* Your instructions: Render only the stretch of lines from the one containing "This screenshot has width=1455, height=818." through the one containing "center [752, 82]." as a Markdown table with the columns Index and Line Text, skipping blank lines. Leave the pictures out.

**** Stored rows ****

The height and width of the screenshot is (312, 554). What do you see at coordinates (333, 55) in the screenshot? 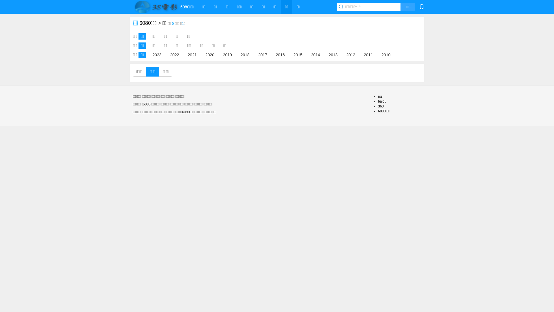
I see `'2013'` at bounding box center [333, 55].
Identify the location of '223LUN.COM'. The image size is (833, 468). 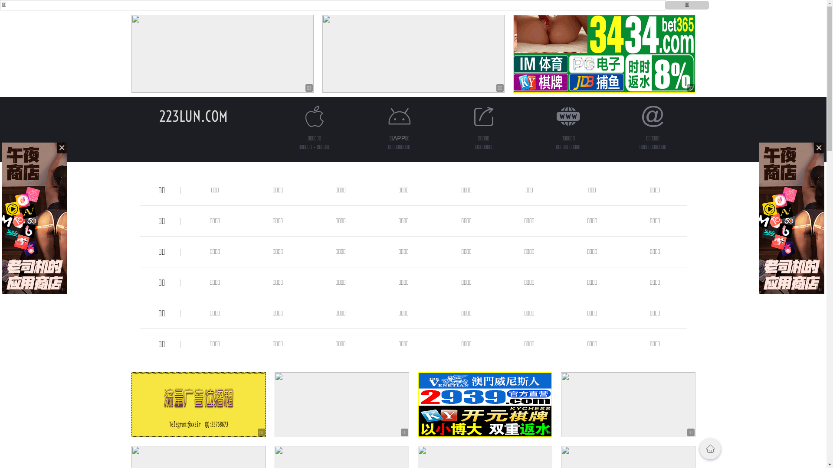
(193, 116).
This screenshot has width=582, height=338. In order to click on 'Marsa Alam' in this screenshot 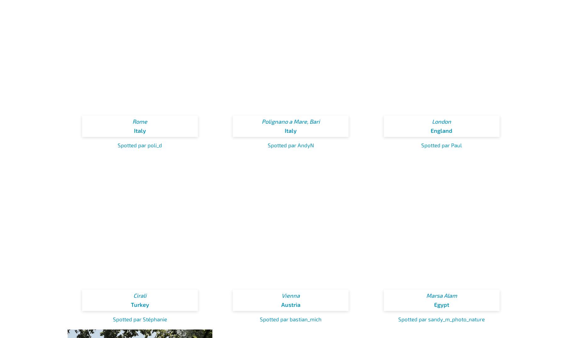, I will do `click(442, 295)`.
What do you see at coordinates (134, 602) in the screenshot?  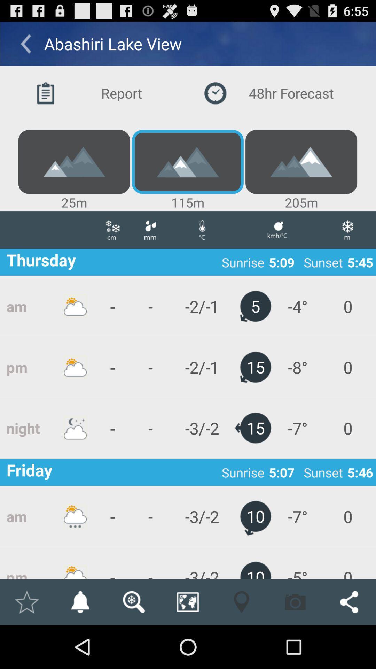 I see `zoom in to the weather` at bounding box center [134, 602].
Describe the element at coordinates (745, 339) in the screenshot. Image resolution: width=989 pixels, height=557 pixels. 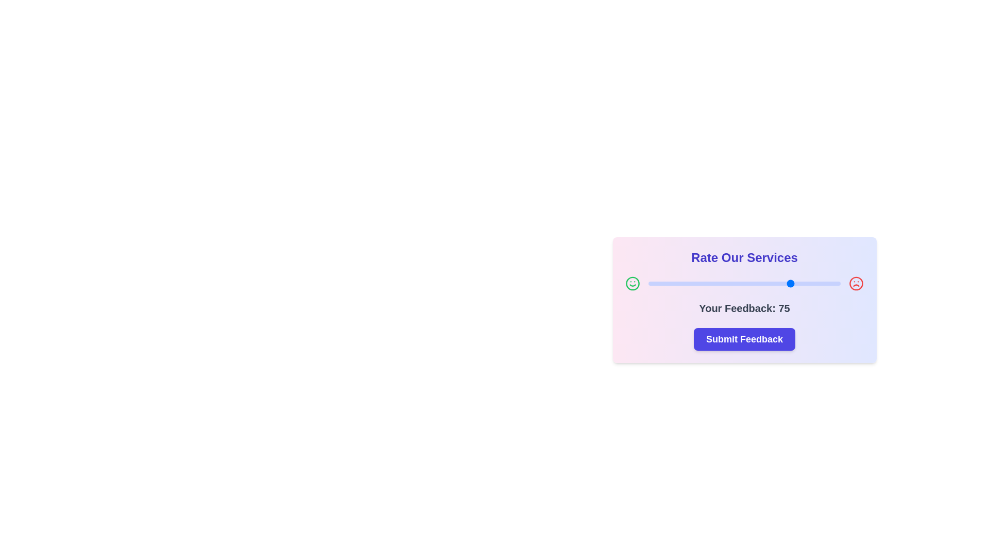
I see `the 'Submit Feedback' button located at its center` at that location.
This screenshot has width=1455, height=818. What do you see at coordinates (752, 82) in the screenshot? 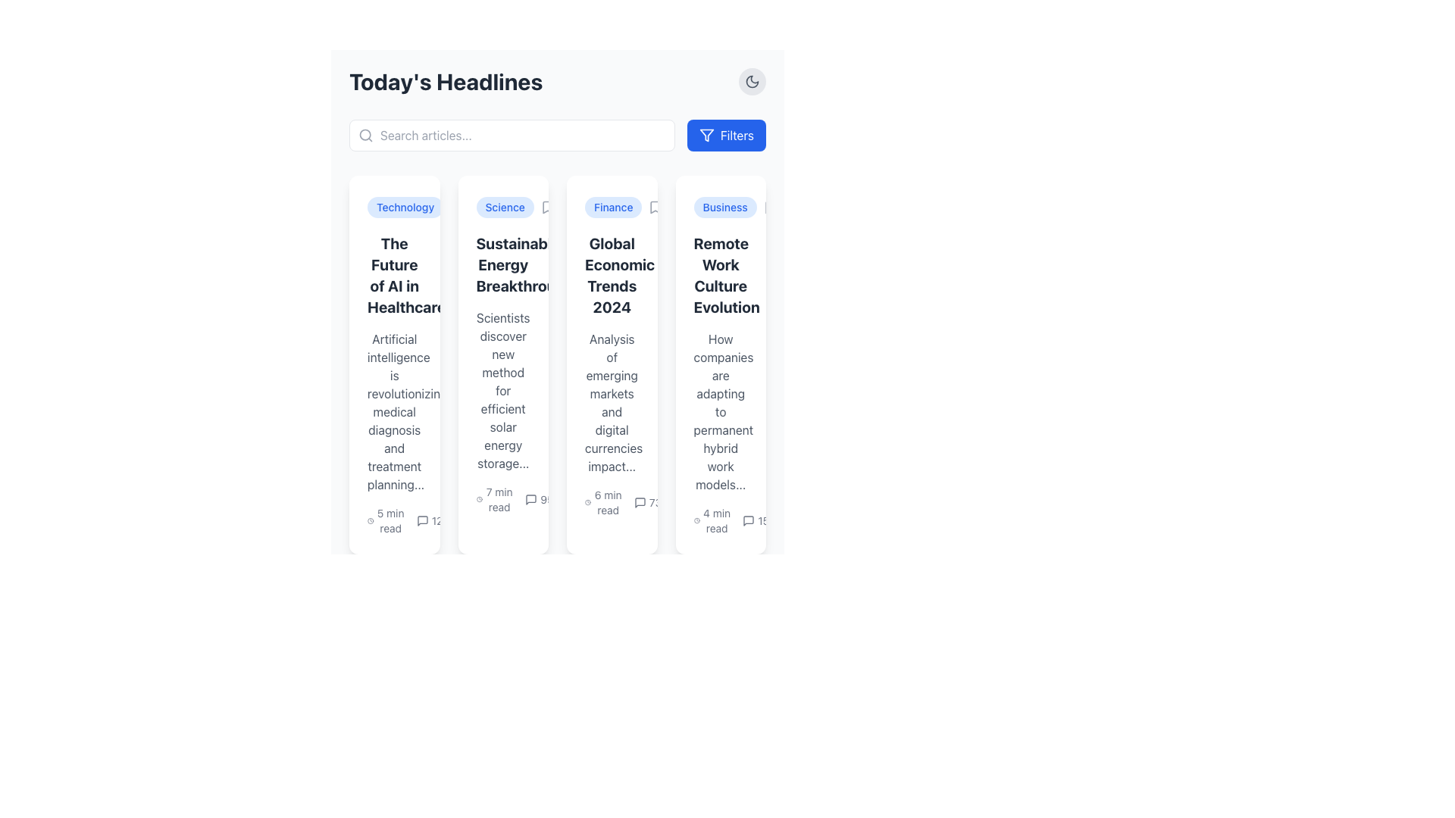
I see `moon icon button located at the top-right section of the UI for developer tools` at bounding box center [752, 82].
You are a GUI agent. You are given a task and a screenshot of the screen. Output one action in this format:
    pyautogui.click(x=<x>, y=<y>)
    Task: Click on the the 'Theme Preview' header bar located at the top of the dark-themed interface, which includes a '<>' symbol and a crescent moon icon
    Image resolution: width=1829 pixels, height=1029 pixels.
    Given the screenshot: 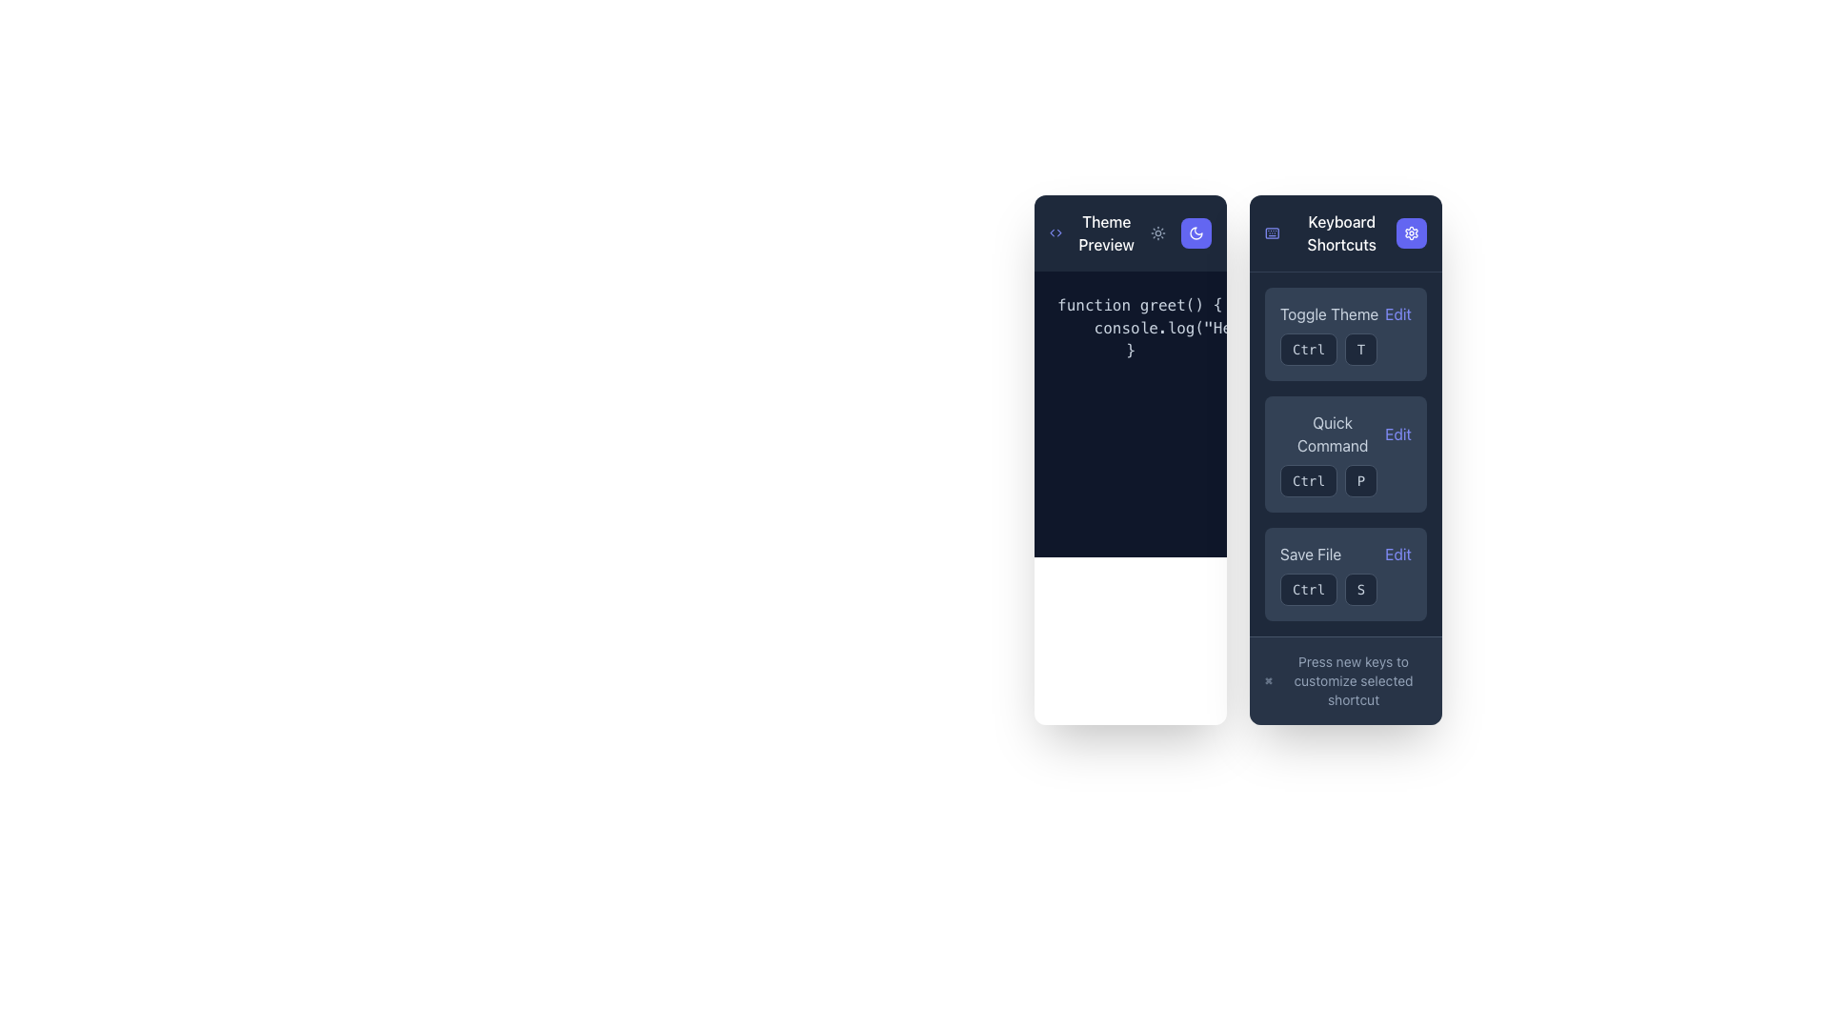 What is the action you would take?
    pyautogui.click(x=1130, y=232)
    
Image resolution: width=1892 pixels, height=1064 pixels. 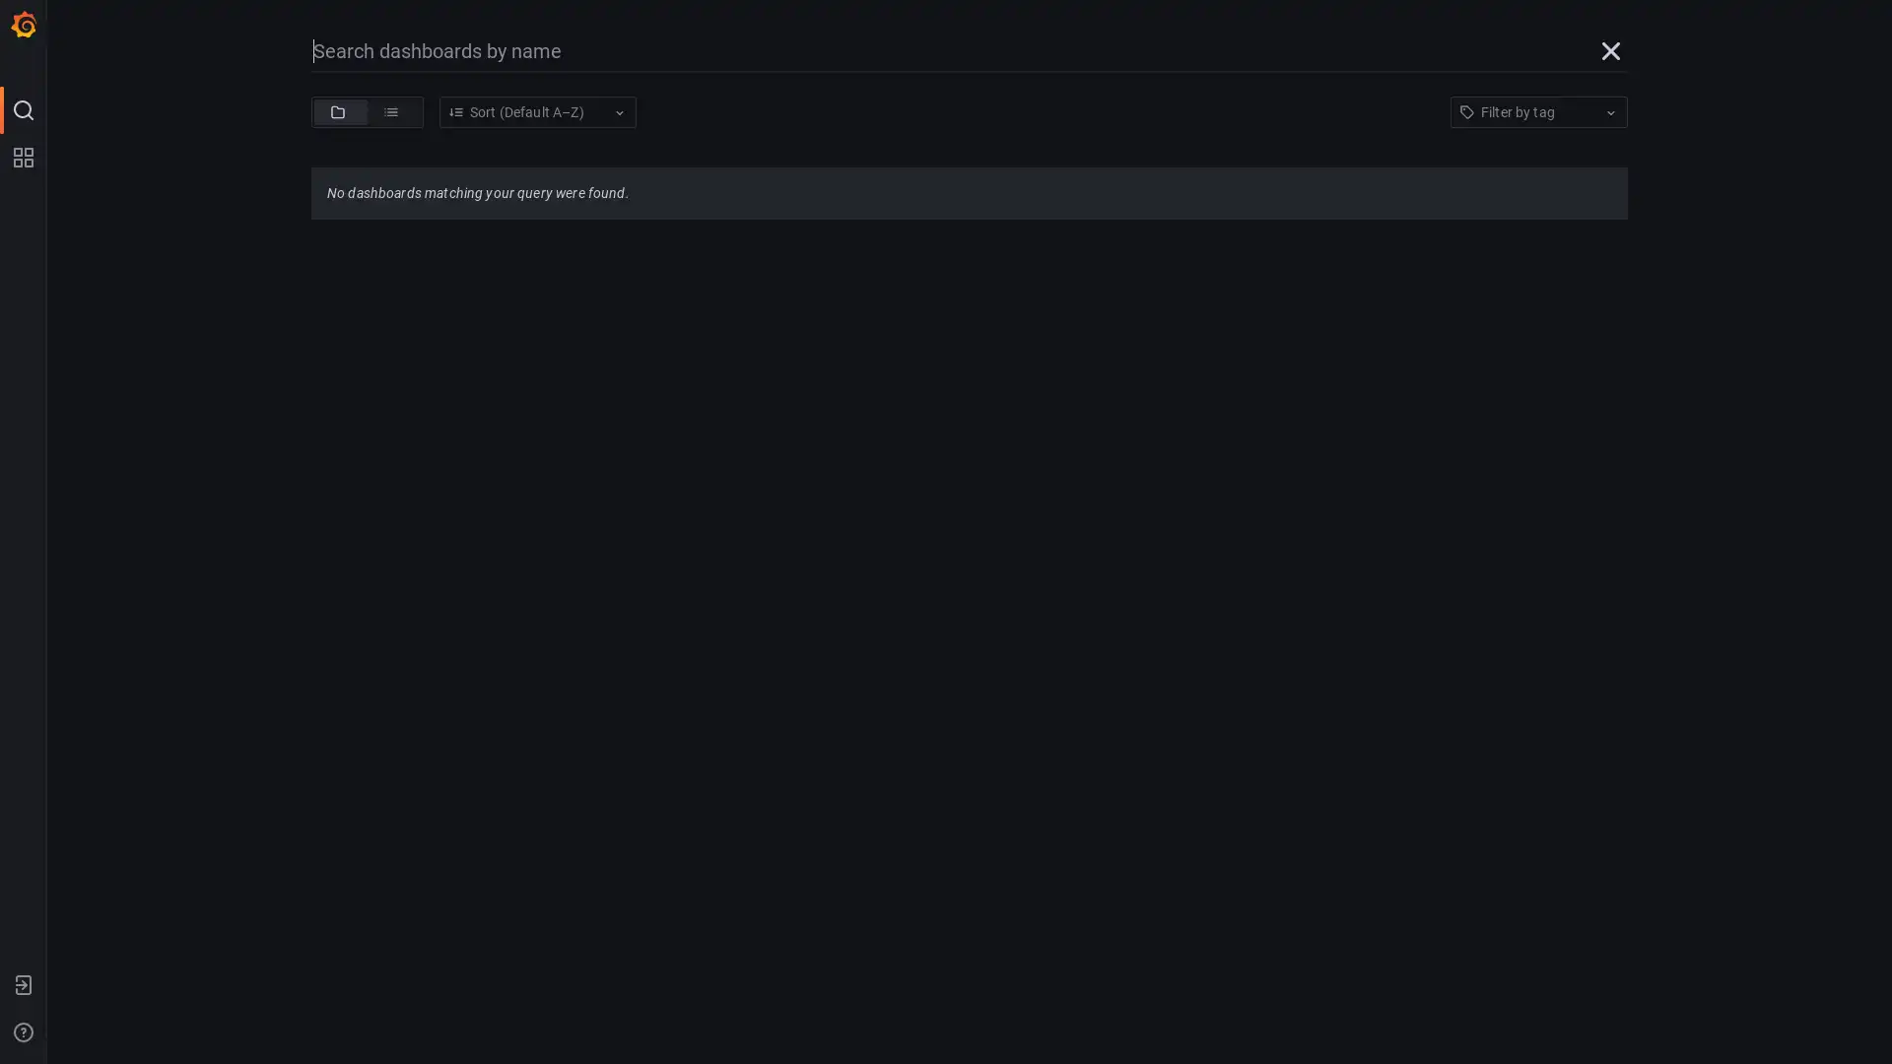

****

* Task output:
| Index | Line Text |
|---|---|
| 1 | This screenshot has width=1455, height=818. What do you see at coordinates (752, 82) in the screenshot?  |
| 2 | I see `moon icon button located at the top-right section of the UI for developer tools` at bounding box center [752, 82]. |